_Source text_.

------------------------------------------------------------

Watch ‘Century of the Self’ and see how simply the public is influenced. MDN cracks jokes, but they mainly cut through the fog. time after time after time. Compare Apple’s 5 year history, and products with any other company side by side, and the innovator is clearly defined. Emotional arguments aren’t results orientated so all competitors are rendered equal, which is not reality.
Looks like Palm’s been borrowing from M$’s playbook. Hey, if it worked for them, why wouldn’t it work for Palm?! lol!
Thank God someone finally sees this. I’ve been saying it since the Pre was announced, that it is ironic how people are applauding Palm for something the booed Apple about a year and a half ago
There is another excellent evaluation of the Pre at:
http://counternotions.com/
He goes at it from a different point of view than Dilger, pointing out some of the cool things Palm has done with the OS, but nevertheless also pointing out the huge mountain of barriers they face to become successful.
1. Great Developers program
2. Great business program
3. Great App store
4. Sprint? Sprint! Are you kidding me?
5. $$$$ Sprint and Palm don’t have a lot of money to throw at this thing—as opposed to Apple, Goggle, MS and RIM.
Pre might be like a restaurant with great food (great OS), but a terrible business plan. Three years ago, it would have been great, but now they have four other restaurants across the street who have already paid off their mortgages, locked in their supply chain at rock bottom prices, hired all the reliable help at high wages and goten their customers to buy two year long gift subscriptions.
The Pre will have to be phenomenal to succeed.
From Wikipedia: “The Pre will be one of the first smartphones to feature wireless charging…” Is this true?
It seems to me that Pre is the tech industry’s first serious response to iPhone. While the iPhone is superior to Pre in several categories, the Pre is might be superior to iPhone in other areas (e.g. wireless charging). Opinions…?
This is a good article, and is true.
What’s bad is that the pre, with it’s limitations, is STILL better and more intuitively thought out and designed hardware and software than the Blackberry Storm anything past push email.
If Apple does landscape keyboard, cut and paste, pumps the capacity and improves the graphics processor of the iPhone/iPod Touch to Carmack standards for games, etc., and apply their new battery technology. then they truly will be 5 years ahead as Steve said. All those things are not that hard to achieve, if not already in lab testing. I think multiple apps running will be later, as the Home button simplifies everything. iSight/H264 integration will happen, but only when Apple decides the market is ready to really use it and AT&T;can increase their bandwidth capacity. Wise first, then slow and incremental releases with both eyes wide open will sustain Apple longterm.

------------------------------------------------------------

_Dataset records_.
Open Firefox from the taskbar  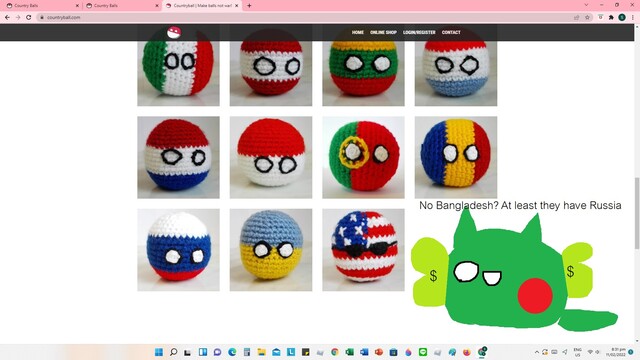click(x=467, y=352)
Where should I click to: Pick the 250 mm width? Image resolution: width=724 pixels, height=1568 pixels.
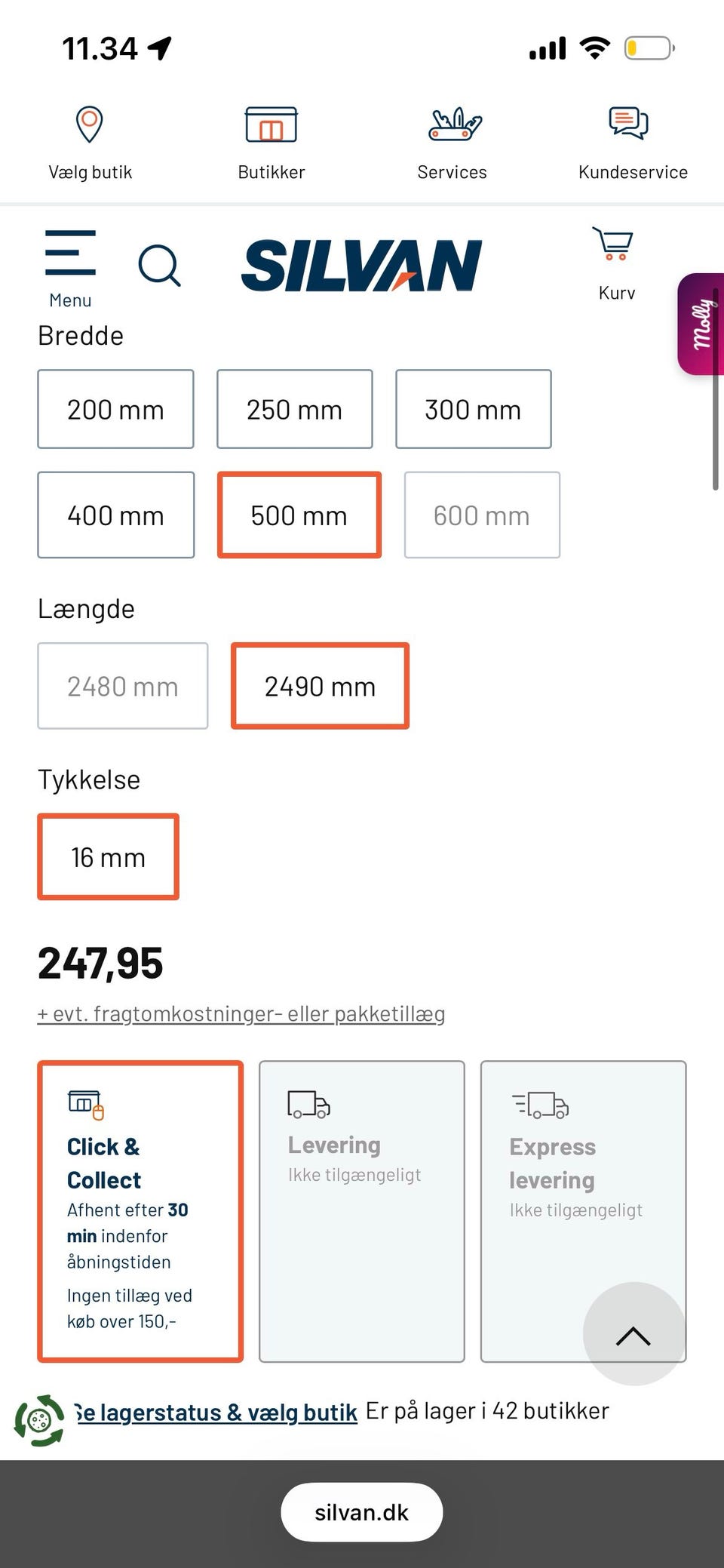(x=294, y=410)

------------------------------------------------------------

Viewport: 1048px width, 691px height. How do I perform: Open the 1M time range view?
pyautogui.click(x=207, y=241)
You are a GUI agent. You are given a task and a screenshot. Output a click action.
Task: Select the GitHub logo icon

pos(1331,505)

------------------------------------------------------------

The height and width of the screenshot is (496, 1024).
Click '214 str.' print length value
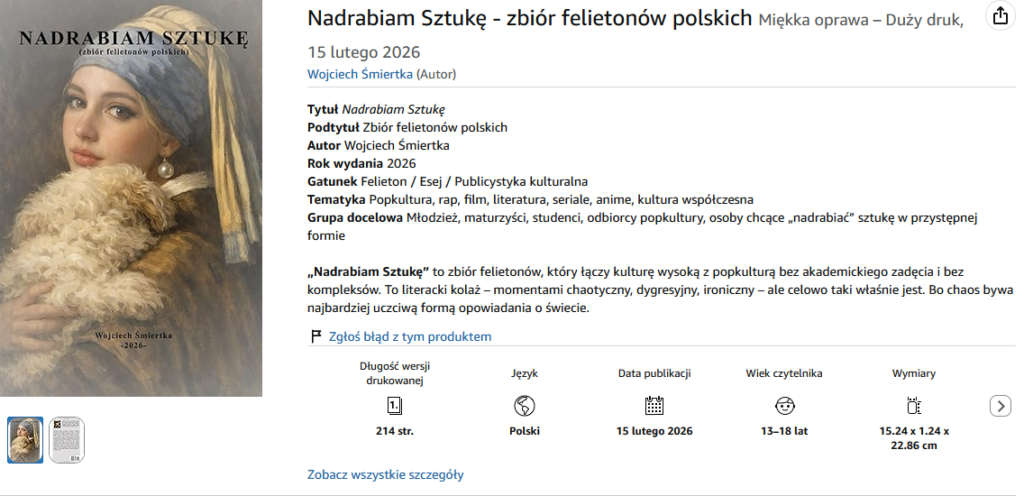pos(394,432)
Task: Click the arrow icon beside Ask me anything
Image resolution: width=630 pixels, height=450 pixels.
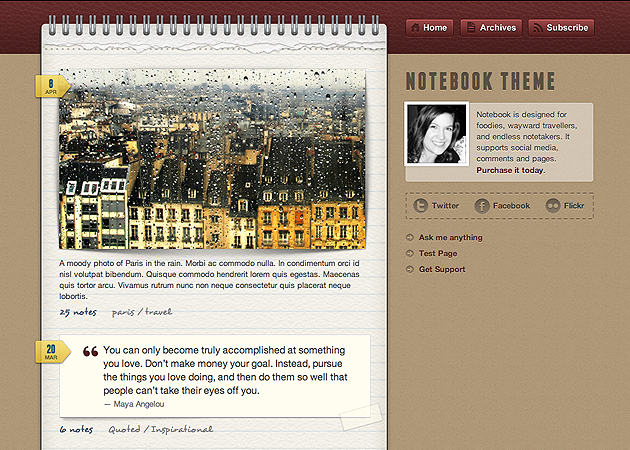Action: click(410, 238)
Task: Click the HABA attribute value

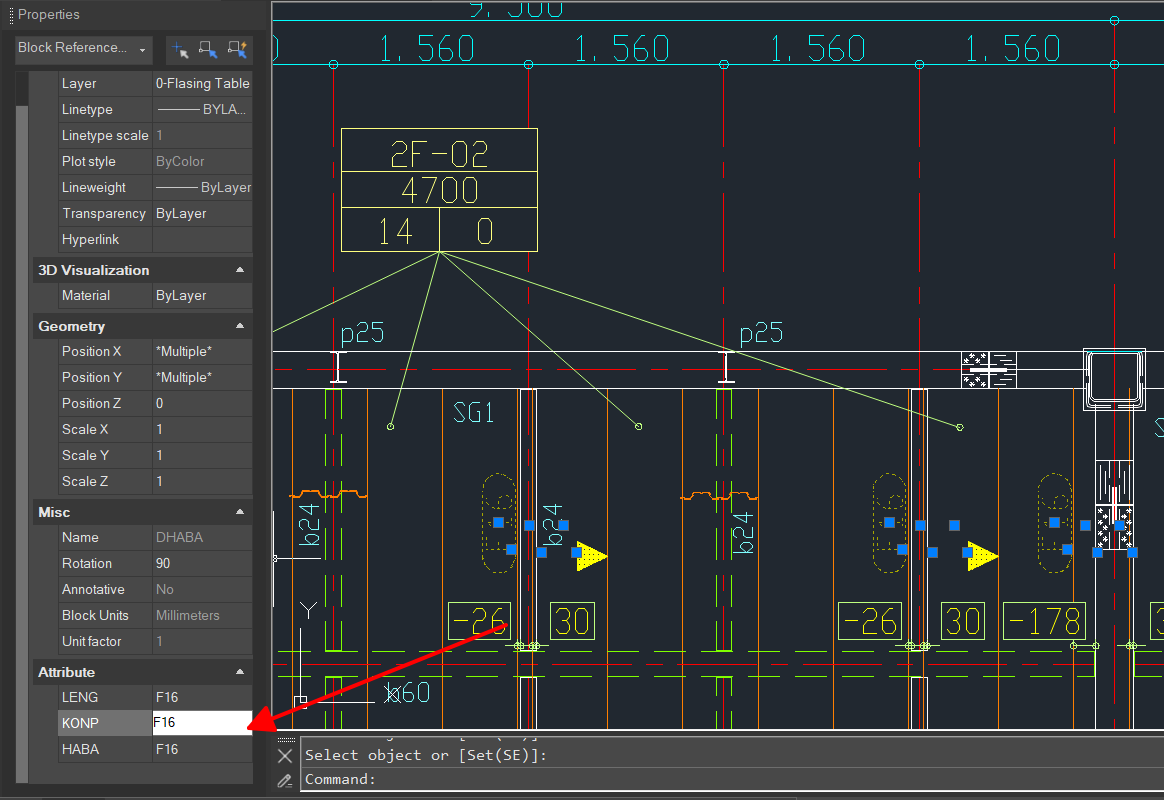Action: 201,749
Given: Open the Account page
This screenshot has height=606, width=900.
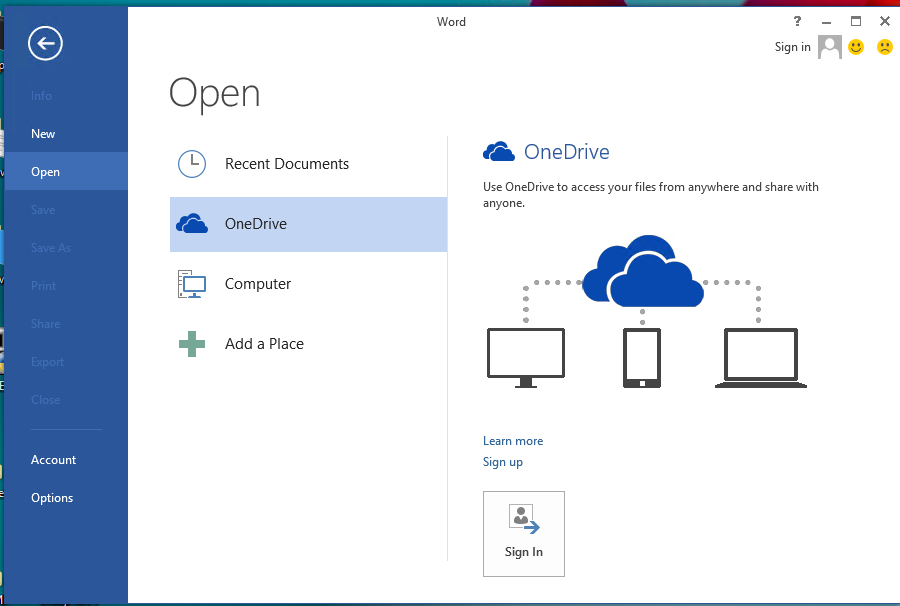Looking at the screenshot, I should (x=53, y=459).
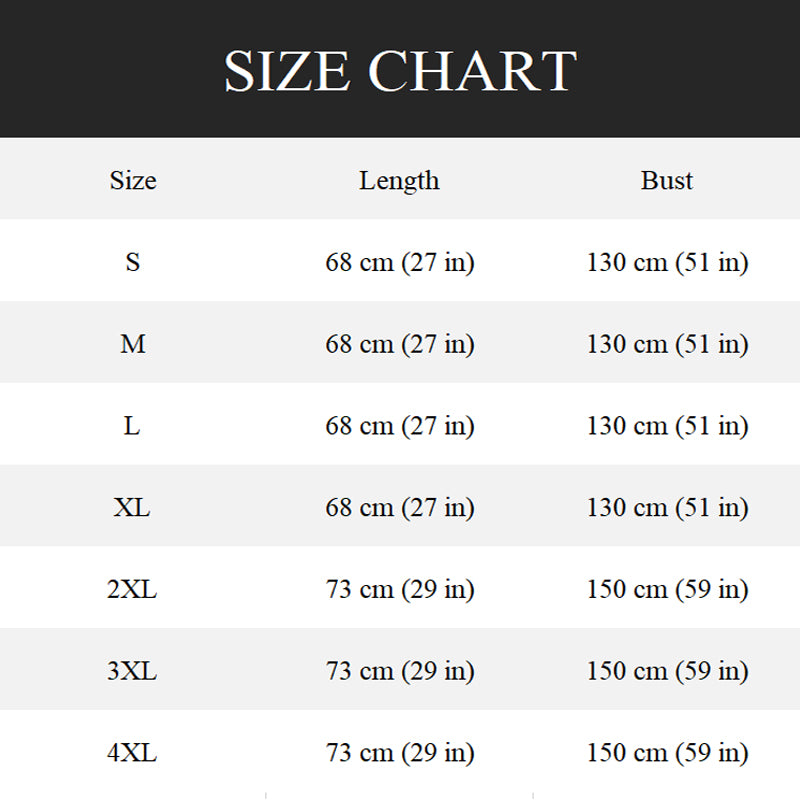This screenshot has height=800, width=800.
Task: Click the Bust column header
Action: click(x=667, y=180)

------------------------------------------------------------

_Written tasks_.
**A.** Copy the passage of the Palm Pre comments from "It seems to" to "wireless charging). Opinions…?" word for word.
**B.** List every line in the entries that contains the string "value", matching case.

_Task-by-task outputs_.
**A.**
It seems to me that Pre is the tech industry’s first serious response to iPhone. While the iPhone is superior to Pre in several categories, the Pre is might be superior to iPhone in other areas (e.g. wireless charging). Opinions…?

**B.**
Click '214 str.' print length value
Task: Click the HABA attribute value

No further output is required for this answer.